WHAT THE TASK REQUIRES |
A word-for-word restatement of the data is what is needed.

[Dataset records]
<<<<

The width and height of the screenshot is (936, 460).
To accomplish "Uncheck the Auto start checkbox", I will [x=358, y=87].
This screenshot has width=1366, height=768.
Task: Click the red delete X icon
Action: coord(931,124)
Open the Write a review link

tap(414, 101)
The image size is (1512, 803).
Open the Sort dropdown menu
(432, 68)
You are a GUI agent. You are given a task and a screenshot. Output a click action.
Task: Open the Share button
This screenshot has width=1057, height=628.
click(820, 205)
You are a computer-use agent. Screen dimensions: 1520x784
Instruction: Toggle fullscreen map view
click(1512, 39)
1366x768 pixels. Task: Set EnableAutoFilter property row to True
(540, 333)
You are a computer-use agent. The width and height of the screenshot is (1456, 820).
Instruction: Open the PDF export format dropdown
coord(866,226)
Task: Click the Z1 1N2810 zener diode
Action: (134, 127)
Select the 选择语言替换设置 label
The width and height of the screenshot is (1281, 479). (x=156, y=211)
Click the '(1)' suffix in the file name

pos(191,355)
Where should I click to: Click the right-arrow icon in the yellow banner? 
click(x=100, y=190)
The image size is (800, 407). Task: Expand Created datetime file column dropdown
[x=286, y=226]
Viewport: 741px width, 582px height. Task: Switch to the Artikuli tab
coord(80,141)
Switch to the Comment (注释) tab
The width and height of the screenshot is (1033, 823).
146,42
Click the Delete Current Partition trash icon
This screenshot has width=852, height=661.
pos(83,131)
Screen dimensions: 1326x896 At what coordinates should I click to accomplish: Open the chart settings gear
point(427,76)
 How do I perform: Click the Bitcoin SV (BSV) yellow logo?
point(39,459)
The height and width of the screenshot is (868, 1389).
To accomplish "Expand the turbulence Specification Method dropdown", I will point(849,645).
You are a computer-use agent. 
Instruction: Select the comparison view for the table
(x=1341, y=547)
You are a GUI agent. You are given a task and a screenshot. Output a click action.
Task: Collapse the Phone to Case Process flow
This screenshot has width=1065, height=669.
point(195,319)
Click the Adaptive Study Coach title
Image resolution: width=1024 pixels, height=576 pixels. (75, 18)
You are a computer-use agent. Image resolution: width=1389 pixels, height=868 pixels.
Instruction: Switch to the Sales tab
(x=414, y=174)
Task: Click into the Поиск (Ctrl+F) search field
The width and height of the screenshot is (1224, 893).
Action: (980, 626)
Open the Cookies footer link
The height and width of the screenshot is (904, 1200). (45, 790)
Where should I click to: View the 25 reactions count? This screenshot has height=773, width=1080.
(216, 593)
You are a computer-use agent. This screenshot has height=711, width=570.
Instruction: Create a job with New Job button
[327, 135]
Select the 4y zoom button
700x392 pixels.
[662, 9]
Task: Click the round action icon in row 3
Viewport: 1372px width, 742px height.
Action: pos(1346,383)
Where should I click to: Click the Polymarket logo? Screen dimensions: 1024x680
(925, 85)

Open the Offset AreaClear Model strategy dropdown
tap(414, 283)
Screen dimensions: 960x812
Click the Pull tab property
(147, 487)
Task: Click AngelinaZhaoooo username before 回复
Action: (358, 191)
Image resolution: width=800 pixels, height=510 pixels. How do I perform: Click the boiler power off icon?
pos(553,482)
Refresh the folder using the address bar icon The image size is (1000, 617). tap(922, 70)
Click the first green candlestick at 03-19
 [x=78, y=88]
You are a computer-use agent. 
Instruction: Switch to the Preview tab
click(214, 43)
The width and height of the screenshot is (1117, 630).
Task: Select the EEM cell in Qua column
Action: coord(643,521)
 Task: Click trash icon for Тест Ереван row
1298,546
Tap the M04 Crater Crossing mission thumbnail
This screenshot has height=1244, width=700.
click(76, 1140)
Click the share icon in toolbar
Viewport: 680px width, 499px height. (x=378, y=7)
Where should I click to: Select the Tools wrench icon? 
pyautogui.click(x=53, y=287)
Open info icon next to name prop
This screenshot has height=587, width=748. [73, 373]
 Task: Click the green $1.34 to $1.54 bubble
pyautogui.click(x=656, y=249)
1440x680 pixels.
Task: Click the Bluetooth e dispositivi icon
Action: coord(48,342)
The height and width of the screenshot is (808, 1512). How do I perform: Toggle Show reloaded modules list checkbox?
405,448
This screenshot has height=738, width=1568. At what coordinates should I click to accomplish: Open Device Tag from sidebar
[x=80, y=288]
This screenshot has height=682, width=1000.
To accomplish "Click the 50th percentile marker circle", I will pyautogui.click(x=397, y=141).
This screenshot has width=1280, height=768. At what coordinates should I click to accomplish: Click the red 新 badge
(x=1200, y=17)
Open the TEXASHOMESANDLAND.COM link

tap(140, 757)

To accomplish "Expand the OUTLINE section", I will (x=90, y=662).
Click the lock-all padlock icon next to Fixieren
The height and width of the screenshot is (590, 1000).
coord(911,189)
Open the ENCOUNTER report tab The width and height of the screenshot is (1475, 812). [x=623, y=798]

>>>>

RESULT BELOW |
The width and height of the screenshot is (936, 460).
To accomplish "Uncheck the Auto start checkbox", I will [x=358, y=87].
This screenshot has width=1366, height=768.
Task: Click the red delete X icon
Action: coord(931,124)
Open the Write a review link

tap(414, 101)
The image size is (1512, 803).
Open the Sort dropdown menu
(432, 68)
You are a GUI agent. You are given a task and a screenshot. Output a click action.
Task: Open the Share button
This screenshot has width=1057, height=628.
click(820, 205)
You are a computer-use agent. Screen dimensions: 1520x784
Instruction: Toggle fullscreen map view
click(1512, 39)
1366x768 pixels. Task: Set EnableAutoFilter property row to True
(540, 333)
You are a computer-use agent. The width and height of the screenshot is (1456, 820).
Instruction: Open the PDF export format dropdown
coord(866,226)
Task: Click the Z1 1N2810 zener diode
Action: (134, 127)
Select the 选择语言替换设置 label
The width and height of the screenshot is (1281, 479). (x=156, y=211)
Click the '(1)' suffix in the file name

pos(191,355)
Where should I click to: Click the right-arrow icon in the yellow banner? 
click(x=100, y=190)
The image size is (800, 407). Task: Expand Created datetime file column dropdown
[x=286, y=226]
Viewport: 741px width, 582px height. Task: Switch to the Artikuli tab
coord(80,141)
Switch to the Comment (注释) tab
The width and height of the screenshot is (1033, 823).
146,42
Click the Delete Current Partition trash icon
This screenshot has width=852, height=661.
pos(83,131)
Screen dimensions: 1326x896 At what coordinates should I click to accomplish: Open the chart settings gear
point(427,76)
 How do I perform: Click the Bitcoin SV (BSV) yellow logo?
point(39,459)
The height and width of the screenshot is (868, 1389).
To accomplish "Expand the turbulence Specification Method dropdown", I will point(849,645).
You are a computer-use agent. 
Instruction: Select the comparison view for the table
(x=1341, y=547)
You are a GUI agent. You are given a task and a screenshot. Output a click action.
Task: Collapse the Phone to Case Process flow
This screenshot has width=1065, height=669.
point(195,319)
Click the Adaptive Study Coach title
Image resolution: width=1024 pixels, height=576 pixels. (75, 18)
You are a computer-use agent. Image resolution: width=1389 pixels, height=868 pixels.
Instruction: Switch to the Sales tab
(x=414, y=174)
Task: Click into the Поиск (Ctrl+F) search field
The width and height of the screenshot is (1224, 893).
Action: (980, 626)
Open the Cookies footer link
The height and width of the screenshot is (904, 1200). (45, 790)
Where should I click to: View the 25 reactions count? This screenshot has height=773, width=1080.
(216, 593)
You are a computer-use agent. This screenshot has height=711, width=570.
Instruction: Create a job with New Job button
[327, 135]
Select the 4y zoom button
700x392 pixels.
[662, 9]
Task: Click the round action icon in row 3
Viewport: 1372px width, 742px height.
Action: pos(1346,383)
Where should I click to: Click the Polymarket logo? Screen dimensions: 1024x680
(925, 85)

Open the Offset AreaClear Model strategy dropdown
tap(414, 283)
Screen dimensions: 960x812
Click the Pull tab property
(147, 487)
Task: Click AngelinaZhaoooo username before 回复
Action: (358, 191)
Image resolution: width=800 pixels, height=510 pixels. How do I perform: Click the boiler power off icon?
pos(553,482)
Refresh the folder using the address bar icon The image size is (1000, 617). tap(922, 70)
Click the first green candlestick at 03-19
 [x=78, y=88]
You are a computer-use agent. 
Instruction: Switch to the Preview tab
click(214, 43)
The width and height of the screenshot is (1117, 630).
Task: Select the EEM cell in Qua column
Action: coord(643,521)
 Task: Click trash icon for Тест Ереван row
1298,546
Tap the M04 Crater Crossing mission thumbnail
This screenshot has height=1244, width=700.
click(76, 1140)
Click the share icon in toolbar
Viewport: 680px width, 499px height. (x=378, y=7)
Where should I click to: Select the Tools wrench icon? 
pyautogui.click(x=53, y=287)
Open info icon next to name prop
This screenshot has height=587, width=748. [73, 373]
 Task: Click the green $1.34 to $1.54 bubble
pyautogui.click(x=656, y=249)
1440x680 pixels.
Task: Click the Bluetooth e dispositivi icon
Action: coord(48,342)
The height and width of the screenshot is (808, 1512). How do I perform: Toggle Show reloaded modules list checkbox?
405,448
This screenshot has height=738, width=1568. At what coordinates should I click to accomplish: Open Device Tag from sidebar
[x=80, y=288]
This screenshot has height=682, width=1000.
To accomplish "Click the 50th percentile marker circle", I will pyautogui.click(x=397, y=141).
This screenshot has width=1280, height=768. At what coordinates should I click to accomplish: Click the red 新 badge
(x=1200, y=17)
Open the TEXASHOMESANDLAND.COM link

tap(140, 757)

To accomplish "Expand the OUTLINE section", I will (x=90, y=662).
Click the lock-all padlock icon next to Fixieren
The height and width of the screenshot is (590, 1000).
coord(911,189)
Open the ENCOUNTER report tab The width and height of the screenshot is (1475, 812). [x=623, y=798]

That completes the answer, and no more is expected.